Apropiación
En la gran ola de la corrección política que, procedente de Estados Unidos y basada en su puritanismo, va arrollando nuestro pensamiento, haciendo que cada vez nos atrevamos menos a expresar en público ciertas opiniones o hacer ciertos chistes y llega hasta el punto en que mucha gente ni siquiera se atreve ya a pensar ciertas cosas, ha empezado a hablarse cada vez con mayor frecuencia de algo que recibe el nombre de “apropiación cultural”. Para los estadounidenses de clase intelectual o académica, algo absolutamente condenable, según ellos, y que significa que los primermundistas usamos elementos de otras culturas con total desparpajo sin pedirle permiso a quienes los inventaron.
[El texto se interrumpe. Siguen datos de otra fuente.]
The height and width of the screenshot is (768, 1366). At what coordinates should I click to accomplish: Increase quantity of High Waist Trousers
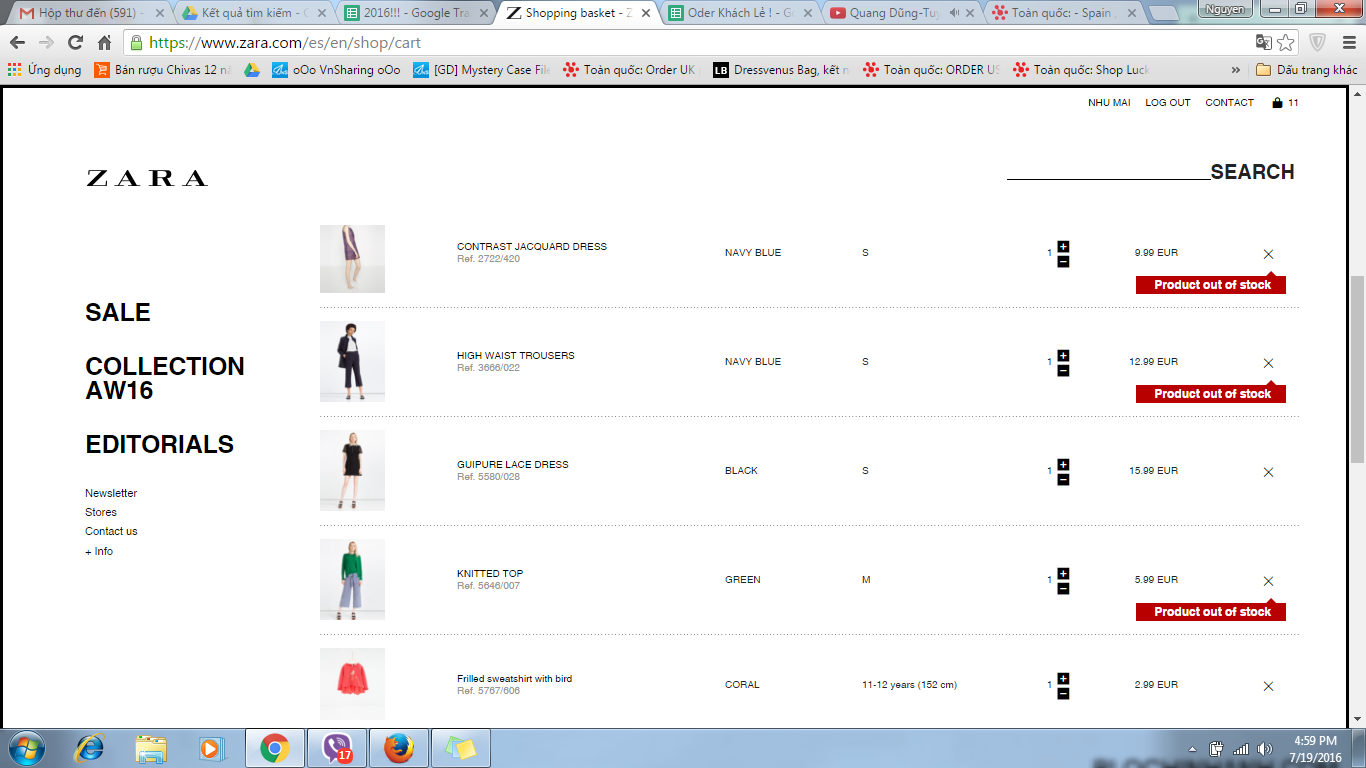pos(1063,355)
Los europeos lo tomamos con más humor y a la mayor parte de nosotros nos resulta ridículo que ahora se considere apropiación cultural y esté mal visto llevar grandes aretes en las orejas siendo de raza blanca, o hacerse rastas sin ser rastafari, o al menos, de Jamaica. La cosa parte de la base de que solo está permitido usar ciertos peinados, colores, adornos o símbolos si uno o una pertenece a la raza, casta, religión, nacionalidad o grupo que los inventó. Supongo que, en ese caso, nadie que no sea escocés puede ponerse un kilt (a lo mejor ni siquiera llevar un tejido de cuadros tipo tartan) y nadie que no sea tirolés puede llevar dirndl o un abrigo de loden. No sé si las boinas son patrimonio exclusivo de los franceses y las txapelas de los vascos y también me pregunto si será factible aún usar panama en verano y fedora en invierno, por no hablar de las pamelas, que quizá sean patrimonio de la humanidad, pero igual acaban siendo reivindicadas por un grupo concreto y quedan prohibidas para los demás.
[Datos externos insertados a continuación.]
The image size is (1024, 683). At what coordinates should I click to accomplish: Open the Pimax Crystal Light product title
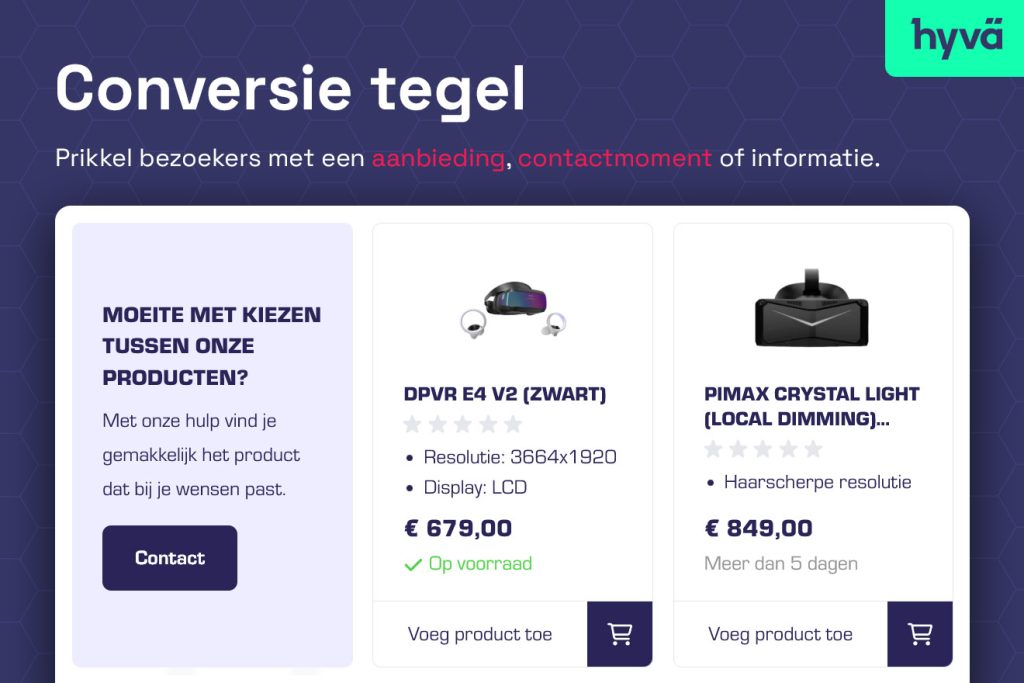(x=811, y=406)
Me resulta curioso que este tipo de cosas se tomen tan en serio en ciertos ambientes y, sin embargo, a nadie le moleste algo que a mí me parece mucho más serio. Me refiero a la apropiación lingüística y la apropiación de símbolos para fines manipulativos, siempre cuestionables. Es algo que ha existido de toda la vida pero que nuestra sociedad ha conseguido llevar al límite, empezando por la publicidad y el marketing, y llegando a la política.
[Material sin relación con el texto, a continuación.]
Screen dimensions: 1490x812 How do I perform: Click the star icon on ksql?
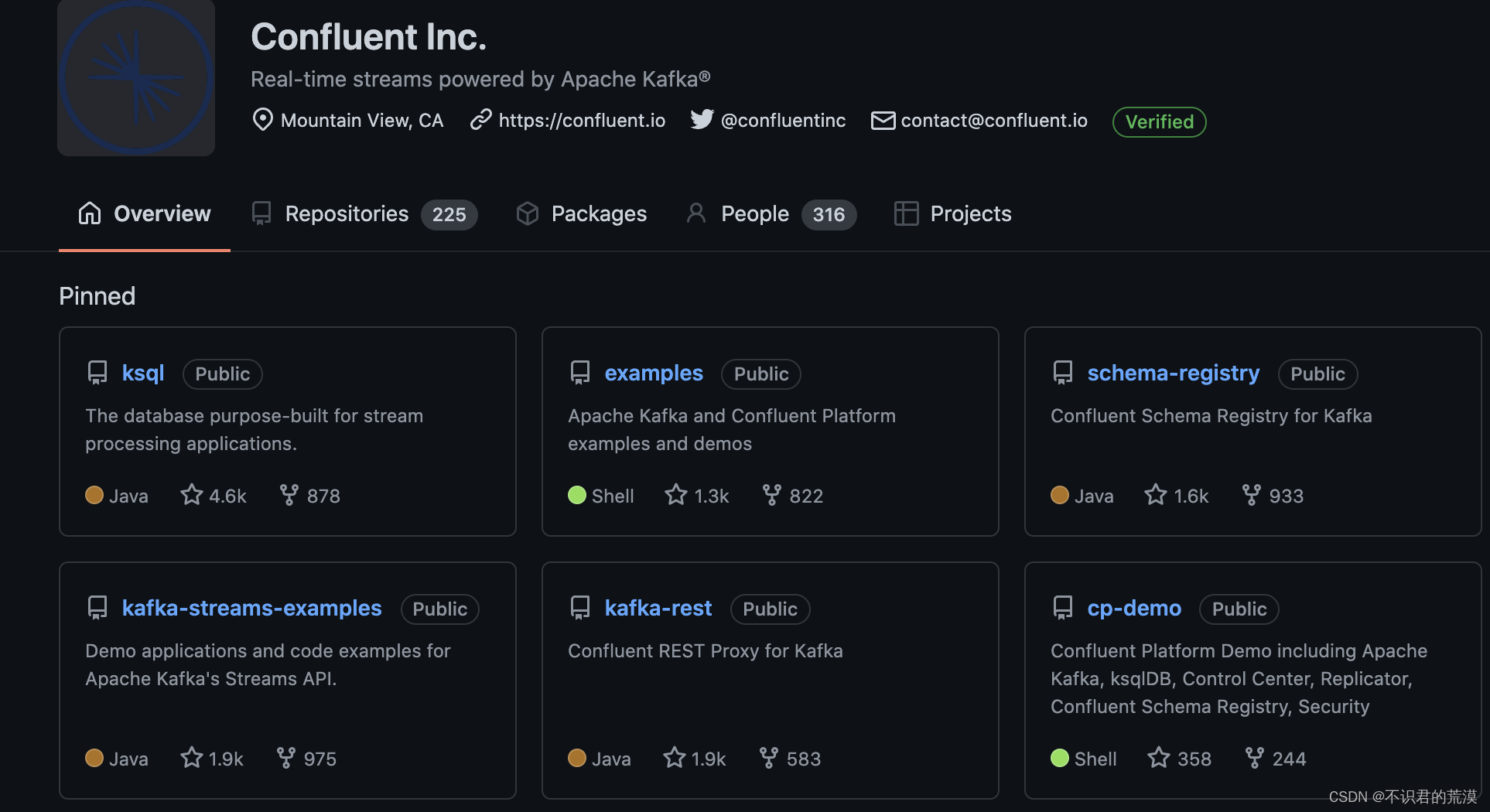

Me refiero a cosas como la siguiente: ¿por qué el movimiento antiabortista no se llama movimiento antiabortista sino Provida? Sus miembros se oponen al aborto, están contra el derecho a abortar. Eso es lo que los define. Y sin embargo se arrogan el derecho a usar la palabra 'vida', que es de todos y la reclaman solo para sí mismos en un intento de hacernos creer que ellos no están “contra” nada, sino “a favor” de algo, en este caso la vida de un amasijo de células o de un embrión. ¿Dónde entra ahí la vida de la mujer en cuyo útero se está desarrollando ese embrión? ¿Por qué no están a favor de esa vida, que es una vida efectiva, completa, de ser humano adulto? ¿Es que la vida de la mujer no tiene valor, comparada con la del embrión, o es que tiene menos?
Si Provida se refiriese, por ejemplo, a una situación de guerra, comprenderíamos que se trata de defender la vida frente a la muerte. Sin embargo, en este caso, dejan de lado la vida del ser adulto en favor de la otra, y se enorgullecen de estar defendiendo la VIDA a secas, en general, en estado puro. Eso es una evidente apropiación lingüística: eliges, manipulas, tomas lo que quieres y el resto lo dejas. Una vez hecho esto, el resto de la población siente que ya no puede usar esa palabra porque está demasiado contaminada de una cierta ideología, y ellos se la quedan, distorsionada a su gusto, para su uso exclusivo.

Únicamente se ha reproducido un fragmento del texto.